The installed hook runs on git commit and refuses commits that introduce high-risk console statements. Use git commit --no-verify to bypass (and explain in the PR why).

Configuration

Currently zero-config. The scanner walks from the working directory, respects .gitignore for the most common patterns, and always skips node_modules, dist, build, out, .next, .git, coverage, and similar build directories.

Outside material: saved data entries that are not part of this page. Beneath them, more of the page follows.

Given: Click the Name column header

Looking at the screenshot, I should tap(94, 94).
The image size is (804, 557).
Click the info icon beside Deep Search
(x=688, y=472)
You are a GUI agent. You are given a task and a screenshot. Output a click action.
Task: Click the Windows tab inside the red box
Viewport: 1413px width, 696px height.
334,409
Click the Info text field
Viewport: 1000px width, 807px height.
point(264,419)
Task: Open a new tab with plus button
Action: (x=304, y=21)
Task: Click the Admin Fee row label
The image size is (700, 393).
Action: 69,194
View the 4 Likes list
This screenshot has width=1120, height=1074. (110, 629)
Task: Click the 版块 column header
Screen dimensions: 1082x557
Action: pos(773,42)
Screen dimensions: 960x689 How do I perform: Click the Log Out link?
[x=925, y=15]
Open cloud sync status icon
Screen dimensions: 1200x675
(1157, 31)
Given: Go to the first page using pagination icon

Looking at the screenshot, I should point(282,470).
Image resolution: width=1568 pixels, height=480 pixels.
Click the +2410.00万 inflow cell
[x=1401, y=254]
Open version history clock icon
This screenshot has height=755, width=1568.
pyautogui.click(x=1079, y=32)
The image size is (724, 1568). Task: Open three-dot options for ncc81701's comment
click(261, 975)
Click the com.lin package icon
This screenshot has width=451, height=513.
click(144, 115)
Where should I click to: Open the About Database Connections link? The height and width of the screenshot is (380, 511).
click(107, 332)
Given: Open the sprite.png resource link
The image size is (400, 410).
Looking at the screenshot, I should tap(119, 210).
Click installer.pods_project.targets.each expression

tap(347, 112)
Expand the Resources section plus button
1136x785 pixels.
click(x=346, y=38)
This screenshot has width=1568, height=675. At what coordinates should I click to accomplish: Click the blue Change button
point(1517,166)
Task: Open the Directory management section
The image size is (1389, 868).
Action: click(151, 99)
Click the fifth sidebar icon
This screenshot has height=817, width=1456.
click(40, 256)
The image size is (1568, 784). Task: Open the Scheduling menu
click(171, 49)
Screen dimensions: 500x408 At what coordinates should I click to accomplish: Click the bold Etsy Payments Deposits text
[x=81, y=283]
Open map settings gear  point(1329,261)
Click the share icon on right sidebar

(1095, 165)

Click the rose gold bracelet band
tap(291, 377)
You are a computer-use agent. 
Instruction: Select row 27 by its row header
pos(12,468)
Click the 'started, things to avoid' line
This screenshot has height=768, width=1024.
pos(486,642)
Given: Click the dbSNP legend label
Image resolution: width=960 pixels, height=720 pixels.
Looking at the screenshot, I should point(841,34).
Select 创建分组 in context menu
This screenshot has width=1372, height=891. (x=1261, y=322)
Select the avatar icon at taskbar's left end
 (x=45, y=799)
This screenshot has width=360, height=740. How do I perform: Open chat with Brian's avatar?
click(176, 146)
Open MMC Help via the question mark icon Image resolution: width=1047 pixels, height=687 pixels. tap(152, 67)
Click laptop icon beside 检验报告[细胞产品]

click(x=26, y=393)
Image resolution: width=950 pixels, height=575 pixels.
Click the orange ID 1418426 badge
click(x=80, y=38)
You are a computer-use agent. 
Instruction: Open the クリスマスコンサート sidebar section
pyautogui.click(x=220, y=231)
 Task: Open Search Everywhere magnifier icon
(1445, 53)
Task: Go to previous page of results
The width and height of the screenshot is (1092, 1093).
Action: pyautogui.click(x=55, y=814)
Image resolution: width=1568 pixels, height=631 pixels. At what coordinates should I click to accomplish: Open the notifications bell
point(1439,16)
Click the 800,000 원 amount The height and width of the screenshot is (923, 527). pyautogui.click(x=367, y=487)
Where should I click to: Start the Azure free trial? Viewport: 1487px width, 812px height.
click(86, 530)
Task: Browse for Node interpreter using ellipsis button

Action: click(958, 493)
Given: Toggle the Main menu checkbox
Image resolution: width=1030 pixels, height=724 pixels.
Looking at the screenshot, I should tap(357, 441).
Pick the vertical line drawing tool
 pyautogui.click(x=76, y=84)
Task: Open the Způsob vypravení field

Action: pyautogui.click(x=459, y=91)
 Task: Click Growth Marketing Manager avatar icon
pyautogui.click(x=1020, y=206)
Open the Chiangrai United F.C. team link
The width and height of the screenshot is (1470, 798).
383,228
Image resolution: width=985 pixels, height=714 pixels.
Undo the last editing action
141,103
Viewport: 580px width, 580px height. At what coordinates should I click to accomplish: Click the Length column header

Supported file extensions: .js, .jsx, .ts, .tsx, .mjs, .cjs.

Programmatic API

import { scan, summarize } from "console-guard";

const result = await scan({ cwd: process.cwd(), level: "high" });
const summary = summarize(result.findings);
console.log(summary); // { high, medium, low, total }

Exit codes

| Code | Meaning | | ---- | ------------------------------------------------------------------------ | | 0 | Clean, or only medium/low findings (in default and report modes). | | 1 | At least one high-risk finding detected. | | 2 | Internal error (bad arguments, I/O failure, etc.). |

Development

npm install
npm run build       # compile TypeScript -> dist/
npm test            # run unit tests
npm run lint        # type-check only

Contributing

Issues and PRs welcome. Please run npm test and npm run build before opening a PR.

License

MIT — see LICENSE.